Pain does have the potential to sharpen your focus.
When he first started getting tattoos and other body mods, Critter told me, he would mistakenly focus on the pain. “It was awful,” he grimaced. “It was like I was holding on to the agony, not letting it get past me. Finally I realized that I could let the pain pass through and around me, and focus instead on something else.” I had an intense flash of resonance — it takes a bit of getting used to, this subtle but crucial shift in perception.
“You know it’s funny,” he commented later. “When I watched the video, I was very aware of all the conversations going on around me, from all the people who were there. I heard the click of dozens of cameras when my feet left the ground. But when I was in the middle of it, I didn’t hear anything. I was in complete control of my body and mind, and utterly focused on my mental agenda. And when I came out of it, there was an incredible rush of adrenaline and excitement that felt really great. There’s a lot of energy coming off people.”
That part I recognize, too. The energy you get coming out of the boxing ring can be incredibly addictive, not to mention the fact that you aren’t under physical siege any longer. And it’s also true that poor mental focus means you’re likely to get pounded in the ring: if you can’t get your mental game in order, you’re probably going to lose your match.
It isn’t always a good experience, he told me. Things can go wrong, and it makes the thought of undergoing the intense pain and mental work again pretty daunting. My fear factor increases after a bad bout, too, and I feel it the most right before I have to get in the ring the next time. It can be paralyzing.

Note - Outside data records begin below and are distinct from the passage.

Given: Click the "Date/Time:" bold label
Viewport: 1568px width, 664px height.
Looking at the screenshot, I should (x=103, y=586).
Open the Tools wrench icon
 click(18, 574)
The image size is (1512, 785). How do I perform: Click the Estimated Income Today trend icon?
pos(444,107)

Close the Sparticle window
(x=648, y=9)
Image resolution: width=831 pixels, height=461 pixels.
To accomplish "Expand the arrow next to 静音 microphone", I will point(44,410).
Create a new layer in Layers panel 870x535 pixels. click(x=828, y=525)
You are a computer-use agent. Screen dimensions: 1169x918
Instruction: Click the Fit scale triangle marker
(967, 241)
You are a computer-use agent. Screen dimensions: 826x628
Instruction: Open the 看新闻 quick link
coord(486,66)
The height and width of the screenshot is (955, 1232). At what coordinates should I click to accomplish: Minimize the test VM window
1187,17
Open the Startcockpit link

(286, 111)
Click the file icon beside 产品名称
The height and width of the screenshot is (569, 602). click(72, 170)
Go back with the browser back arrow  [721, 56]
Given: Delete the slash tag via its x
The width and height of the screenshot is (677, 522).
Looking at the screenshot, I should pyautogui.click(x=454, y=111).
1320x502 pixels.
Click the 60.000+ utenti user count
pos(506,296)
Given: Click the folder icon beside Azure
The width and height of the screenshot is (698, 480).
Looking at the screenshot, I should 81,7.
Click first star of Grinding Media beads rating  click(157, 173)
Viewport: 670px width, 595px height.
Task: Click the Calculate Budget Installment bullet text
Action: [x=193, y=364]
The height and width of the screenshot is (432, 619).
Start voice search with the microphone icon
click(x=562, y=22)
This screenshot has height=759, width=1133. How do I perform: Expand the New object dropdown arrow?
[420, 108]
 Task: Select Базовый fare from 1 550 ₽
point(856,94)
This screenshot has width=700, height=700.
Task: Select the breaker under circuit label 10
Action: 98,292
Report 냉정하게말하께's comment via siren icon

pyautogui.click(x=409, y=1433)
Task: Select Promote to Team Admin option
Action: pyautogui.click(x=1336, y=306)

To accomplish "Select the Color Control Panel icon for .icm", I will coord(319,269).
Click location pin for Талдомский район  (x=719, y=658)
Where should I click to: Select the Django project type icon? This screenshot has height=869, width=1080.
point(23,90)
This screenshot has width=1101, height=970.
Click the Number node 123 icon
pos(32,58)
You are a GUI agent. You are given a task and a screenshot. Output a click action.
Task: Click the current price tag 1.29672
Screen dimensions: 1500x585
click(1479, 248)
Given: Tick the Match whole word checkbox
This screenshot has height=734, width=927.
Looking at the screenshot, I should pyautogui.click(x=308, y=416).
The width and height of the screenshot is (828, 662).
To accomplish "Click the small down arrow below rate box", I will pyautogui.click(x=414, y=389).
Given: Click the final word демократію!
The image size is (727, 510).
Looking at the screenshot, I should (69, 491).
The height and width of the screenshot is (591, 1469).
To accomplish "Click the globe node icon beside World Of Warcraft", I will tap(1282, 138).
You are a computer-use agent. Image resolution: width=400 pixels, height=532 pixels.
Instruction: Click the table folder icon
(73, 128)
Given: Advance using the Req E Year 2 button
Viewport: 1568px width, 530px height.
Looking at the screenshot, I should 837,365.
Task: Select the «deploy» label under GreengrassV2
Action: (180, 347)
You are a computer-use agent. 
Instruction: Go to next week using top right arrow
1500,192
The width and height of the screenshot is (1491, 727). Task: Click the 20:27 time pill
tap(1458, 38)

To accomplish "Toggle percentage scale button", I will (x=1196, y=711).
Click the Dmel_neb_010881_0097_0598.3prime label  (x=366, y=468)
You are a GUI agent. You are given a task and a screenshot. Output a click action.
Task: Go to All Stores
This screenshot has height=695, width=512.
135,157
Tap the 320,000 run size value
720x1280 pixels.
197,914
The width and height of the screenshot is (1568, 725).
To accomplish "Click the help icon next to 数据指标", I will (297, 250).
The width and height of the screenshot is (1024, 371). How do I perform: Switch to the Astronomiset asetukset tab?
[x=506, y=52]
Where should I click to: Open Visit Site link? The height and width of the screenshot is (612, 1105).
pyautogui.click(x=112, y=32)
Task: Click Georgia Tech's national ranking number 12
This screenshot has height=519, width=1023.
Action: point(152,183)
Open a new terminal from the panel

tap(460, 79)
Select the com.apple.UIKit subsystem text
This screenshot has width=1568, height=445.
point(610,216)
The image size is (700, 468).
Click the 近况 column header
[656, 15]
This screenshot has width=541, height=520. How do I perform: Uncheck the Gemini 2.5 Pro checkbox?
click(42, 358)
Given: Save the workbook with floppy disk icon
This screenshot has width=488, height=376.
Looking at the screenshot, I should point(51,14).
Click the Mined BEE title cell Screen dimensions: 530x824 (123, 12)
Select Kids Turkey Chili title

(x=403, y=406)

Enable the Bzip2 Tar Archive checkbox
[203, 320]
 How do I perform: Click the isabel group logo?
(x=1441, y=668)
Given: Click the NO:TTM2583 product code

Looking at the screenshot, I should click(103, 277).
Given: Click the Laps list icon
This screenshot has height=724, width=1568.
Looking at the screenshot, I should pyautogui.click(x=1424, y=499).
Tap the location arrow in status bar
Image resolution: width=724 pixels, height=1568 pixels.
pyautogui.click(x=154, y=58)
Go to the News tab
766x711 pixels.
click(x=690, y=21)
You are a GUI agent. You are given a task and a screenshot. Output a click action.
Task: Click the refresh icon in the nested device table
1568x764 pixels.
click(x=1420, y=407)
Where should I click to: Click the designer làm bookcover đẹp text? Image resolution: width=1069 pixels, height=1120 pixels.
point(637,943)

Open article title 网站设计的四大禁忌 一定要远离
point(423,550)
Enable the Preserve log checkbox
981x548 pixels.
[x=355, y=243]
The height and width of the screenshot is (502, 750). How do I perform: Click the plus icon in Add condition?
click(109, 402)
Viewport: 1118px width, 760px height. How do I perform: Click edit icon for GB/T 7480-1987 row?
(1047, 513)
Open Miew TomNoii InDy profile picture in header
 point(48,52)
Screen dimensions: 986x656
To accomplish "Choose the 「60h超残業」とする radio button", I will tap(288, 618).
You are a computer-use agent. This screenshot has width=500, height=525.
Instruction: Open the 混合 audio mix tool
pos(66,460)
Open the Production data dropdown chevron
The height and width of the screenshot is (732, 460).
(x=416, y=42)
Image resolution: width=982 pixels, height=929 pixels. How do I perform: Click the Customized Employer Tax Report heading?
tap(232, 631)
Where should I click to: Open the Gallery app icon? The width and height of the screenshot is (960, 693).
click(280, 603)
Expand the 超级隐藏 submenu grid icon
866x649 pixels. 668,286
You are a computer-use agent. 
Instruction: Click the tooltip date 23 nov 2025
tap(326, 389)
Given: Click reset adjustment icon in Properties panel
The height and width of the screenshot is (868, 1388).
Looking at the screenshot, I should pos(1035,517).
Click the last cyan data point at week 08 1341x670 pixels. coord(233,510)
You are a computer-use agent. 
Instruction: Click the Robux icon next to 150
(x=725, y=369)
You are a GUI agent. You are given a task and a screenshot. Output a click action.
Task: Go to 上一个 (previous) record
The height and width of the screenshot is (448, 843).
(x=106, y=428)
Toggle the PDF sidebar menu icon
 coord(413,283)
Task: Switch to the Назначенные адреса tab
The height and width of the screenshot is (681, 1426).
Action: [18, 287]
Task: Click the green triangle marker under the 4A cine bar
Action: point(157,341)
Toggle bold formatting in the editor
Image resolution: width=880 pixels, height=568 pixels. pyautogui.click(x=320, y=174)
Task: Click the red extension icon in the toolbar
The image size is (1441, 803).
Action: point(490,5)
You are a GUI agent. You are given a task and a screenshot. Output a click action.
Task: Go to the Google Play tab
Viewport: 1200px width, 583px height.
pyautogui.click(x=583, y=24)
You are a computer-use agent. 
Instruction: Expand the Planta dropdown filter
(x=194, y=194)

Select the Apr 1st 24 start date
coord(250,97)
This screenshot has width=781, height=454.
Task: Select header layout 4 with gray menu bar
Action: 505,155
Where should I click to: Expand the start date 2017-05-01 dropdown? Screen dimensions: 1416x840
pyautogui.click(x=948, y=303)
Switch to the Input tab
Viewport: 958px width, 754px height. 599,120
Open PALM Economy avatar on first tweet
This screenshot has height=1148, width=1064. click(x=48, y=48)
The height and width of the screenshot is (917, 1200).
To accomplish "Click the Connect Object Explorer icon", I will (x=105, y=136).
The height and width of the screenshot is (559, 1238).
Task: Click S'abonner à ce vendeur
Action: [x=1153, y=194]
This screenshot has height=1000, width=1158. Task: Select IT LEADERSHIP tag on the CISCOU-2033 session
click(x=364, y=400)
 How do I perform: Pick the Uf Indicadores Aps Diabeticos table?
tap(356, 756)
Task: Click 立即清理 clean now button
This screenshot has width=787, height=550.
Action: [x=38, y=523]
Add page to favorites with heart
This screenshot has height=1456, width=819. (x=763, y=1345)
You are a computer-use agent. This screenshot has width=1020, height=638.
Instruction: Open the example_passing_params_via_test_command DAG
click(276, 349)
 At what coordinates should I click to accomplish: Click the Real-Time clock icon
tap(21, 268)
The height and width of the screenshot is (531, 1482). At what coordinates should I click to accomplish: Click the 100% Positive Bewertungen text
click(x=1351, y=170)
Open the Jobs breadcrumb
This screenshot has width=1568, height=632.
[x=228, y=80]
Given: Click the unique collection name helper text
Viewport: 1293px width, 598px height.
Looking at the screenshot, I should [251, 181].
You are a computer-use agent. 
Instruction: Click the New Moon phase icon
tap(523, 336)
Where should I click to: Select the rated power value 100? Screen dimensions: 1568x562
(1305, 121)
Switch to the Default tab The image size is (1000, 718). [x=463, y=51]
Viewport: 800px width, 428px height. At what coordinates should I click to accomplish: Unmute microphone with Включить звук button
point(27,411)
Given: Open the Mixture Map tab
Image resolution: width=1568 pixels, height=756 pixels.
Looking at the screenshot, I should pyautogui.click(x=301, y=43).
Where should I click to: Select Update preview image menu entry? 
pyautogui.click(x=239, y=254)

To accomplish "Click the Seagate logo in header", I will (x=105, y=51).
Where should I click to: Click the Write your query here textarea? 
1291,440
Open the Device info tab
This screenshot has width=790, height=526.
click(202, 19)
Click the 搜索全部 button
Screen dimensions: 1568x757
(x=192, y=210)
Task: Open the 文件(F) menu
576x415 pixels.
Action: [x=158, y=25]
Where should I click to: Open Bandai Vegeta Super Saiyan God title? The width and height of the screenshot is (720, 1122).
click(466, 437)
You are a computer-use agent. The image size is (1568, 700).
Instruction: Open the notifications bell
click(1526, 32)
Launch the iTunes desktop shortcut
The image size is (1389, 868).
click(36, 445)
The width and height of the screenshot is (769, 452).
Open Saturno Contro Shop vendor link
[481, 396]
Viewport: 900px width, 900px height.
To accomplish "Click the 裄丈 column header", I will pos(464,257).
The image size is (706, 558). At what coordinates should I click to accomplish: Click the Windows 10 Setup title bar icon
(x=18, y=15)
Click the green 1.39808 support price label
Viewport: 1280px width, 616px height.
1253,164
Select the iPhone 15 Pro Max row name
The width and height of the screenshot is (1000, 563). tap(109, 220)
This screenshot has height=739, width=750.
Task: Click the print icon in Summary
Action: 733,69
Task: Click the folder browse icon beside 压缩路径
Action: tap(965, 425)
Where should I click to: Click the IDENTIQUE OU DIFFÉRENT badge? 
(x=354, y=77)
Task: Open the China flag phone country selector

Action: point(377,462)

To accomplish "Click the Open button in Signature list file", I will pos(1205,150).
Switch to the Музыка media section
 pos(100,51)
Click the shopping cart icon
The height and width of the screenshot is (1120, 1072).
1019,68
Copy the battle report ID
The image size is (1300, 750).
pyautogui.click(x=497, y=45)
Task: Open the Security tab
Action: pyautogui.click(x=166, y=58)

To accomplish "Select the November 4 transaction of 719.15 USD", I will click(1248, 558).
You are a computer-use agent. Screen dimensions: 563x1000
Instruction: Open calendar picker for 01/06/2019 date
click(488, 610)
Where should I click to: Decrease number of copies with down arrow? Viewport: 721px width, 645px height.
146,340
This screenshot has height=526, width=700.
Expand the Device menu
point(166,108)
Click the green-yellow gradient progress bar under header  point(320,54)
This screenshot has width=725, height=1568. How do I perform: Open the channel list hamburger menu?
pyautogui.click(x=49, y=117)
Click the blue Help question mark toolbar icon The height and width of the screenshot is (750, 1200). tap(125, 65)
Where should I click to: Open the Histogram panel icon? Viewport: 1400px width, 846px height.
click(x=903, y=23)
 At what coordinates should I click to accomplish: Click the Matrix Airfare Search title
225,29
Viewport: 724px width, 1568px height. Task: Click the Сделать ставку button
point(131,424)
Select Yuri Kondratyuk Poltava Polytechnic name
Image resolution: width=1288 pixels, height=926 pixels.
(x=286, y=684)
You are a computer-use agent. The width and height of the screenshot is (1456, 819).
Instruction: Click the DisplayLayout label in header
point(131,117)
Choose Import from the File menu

But when it’s good, it’s very good. Intensely good. Grateful-for-life good.
Once Critter referred to his suspensions as being “like a vacation.” I couldn’t suppress a bark of laughter. “It’s true,” he grinned, his eyes sparkling, “And you have to come back to all the tangled mess of life, but at least you come back a little bit refreshed. And, if you’re lucky, with new insight and energy to do what you need to get done.”
Sounds like a man on a mission, doesn’t it?